Due to high demand, this bestselling board book has now been printed in picture book form, with additional notes from the author, giving more helpful hints on raising an antiracist baby. The back cover of the book states that “people aren’t the problem — policies are.”
So, what can babies do about polices when the voting age seems like an eon away? For starters, babies and school-age children can memorize phrases that many adults struggle to comprehend. Eventually, they will grow up to be adults who easily regurgitate antiracist slogans and will vote for “antiracist policies.” But what are “antiracist policies? The board book never specifies.
One can glean more information by watching and reading Kendi’s interviews. He says in an interview in the Los Angeles Times that, “A racist policy is any policy that leads to inequity and antiracist policy is the opposite.”
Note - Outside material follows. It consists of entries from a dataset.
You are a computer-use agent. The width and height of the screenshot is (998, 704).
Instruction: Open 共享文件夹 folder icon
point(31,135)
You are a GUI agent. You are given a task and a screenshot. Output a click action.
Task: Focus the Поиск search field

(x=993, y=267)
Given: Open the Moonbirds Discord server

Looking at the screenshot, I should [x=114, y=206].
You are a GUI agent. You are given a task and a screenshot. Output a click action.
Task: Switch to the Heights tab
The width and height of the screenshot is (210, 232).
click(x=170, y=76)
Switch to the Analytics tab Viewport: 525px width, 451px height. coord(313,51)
Since Kendi often speaks in generalities, it’s hard to pin down what these “antiracist policies” are even in interviews on CBS, NBC, and others. One word he mentions often is the word “equity,” so it’s clear that Kendi wants the impossible — an equal society of equal outcomes — not merely equal opportunity for all.
Kendi wrote an essay in The Atlantic entitled “There Is No Middle Ground on Reparations.” The gist of the article is that if you’re not for redistributing money today to redress slavery 150 years ago, then you’re not antiracist, and if you’re not antiracist then you are a racist.
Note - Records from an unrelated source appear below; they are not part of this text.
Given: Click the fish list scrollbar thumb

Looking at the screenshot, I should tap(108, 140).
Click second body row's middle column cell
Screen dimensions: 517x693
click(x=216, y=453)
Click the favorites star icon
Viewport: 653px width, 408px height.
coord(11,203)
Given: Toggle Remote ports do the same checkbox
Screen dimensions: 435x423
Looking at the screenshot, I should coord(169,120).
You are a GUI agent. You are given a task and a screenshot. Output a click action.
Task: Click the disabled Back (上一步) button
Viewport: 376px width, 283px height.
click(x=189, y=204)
Although Kendi doesn’t offer many other solutions to eradicating racism, what is clear is that Kendi lives in a black and white world, just as children do — there is right and there is wrong. There is no room for shades of gray. You are with the cause or against it.
The vagueness of his children’s book is just enough to plant seeds for upcoming generations to push through programs intended to foster the equity Kendi wishes to materialize, without the risk of turning off too many adult readers by discussing specific ideas that are considered controversial to many.
Kendi speaks of his educational plans for Antiracist Baby in The Harvard Gazette:
Well, I think that first and foremost, for teachers to essentially not talk about racism and racist policy and racist power and even racist ideas is to effectively allow their students to be educated to be racist … So, I think it’s important for teachers to disrupt that norm and literally teach their students antiracist ideas.
When asked what age Kendi thinks antiracism should be taught, he said, “In kindergarten, in preschool. We know that by 2 years old, children are already consuming racist ideas.”
Expect to see Antiracist Baby in nursery schools and elementary schools in the upcoming years and most likely more children’s literature that mirrors this. Will there be a White Fragility for babies? Only time will tell.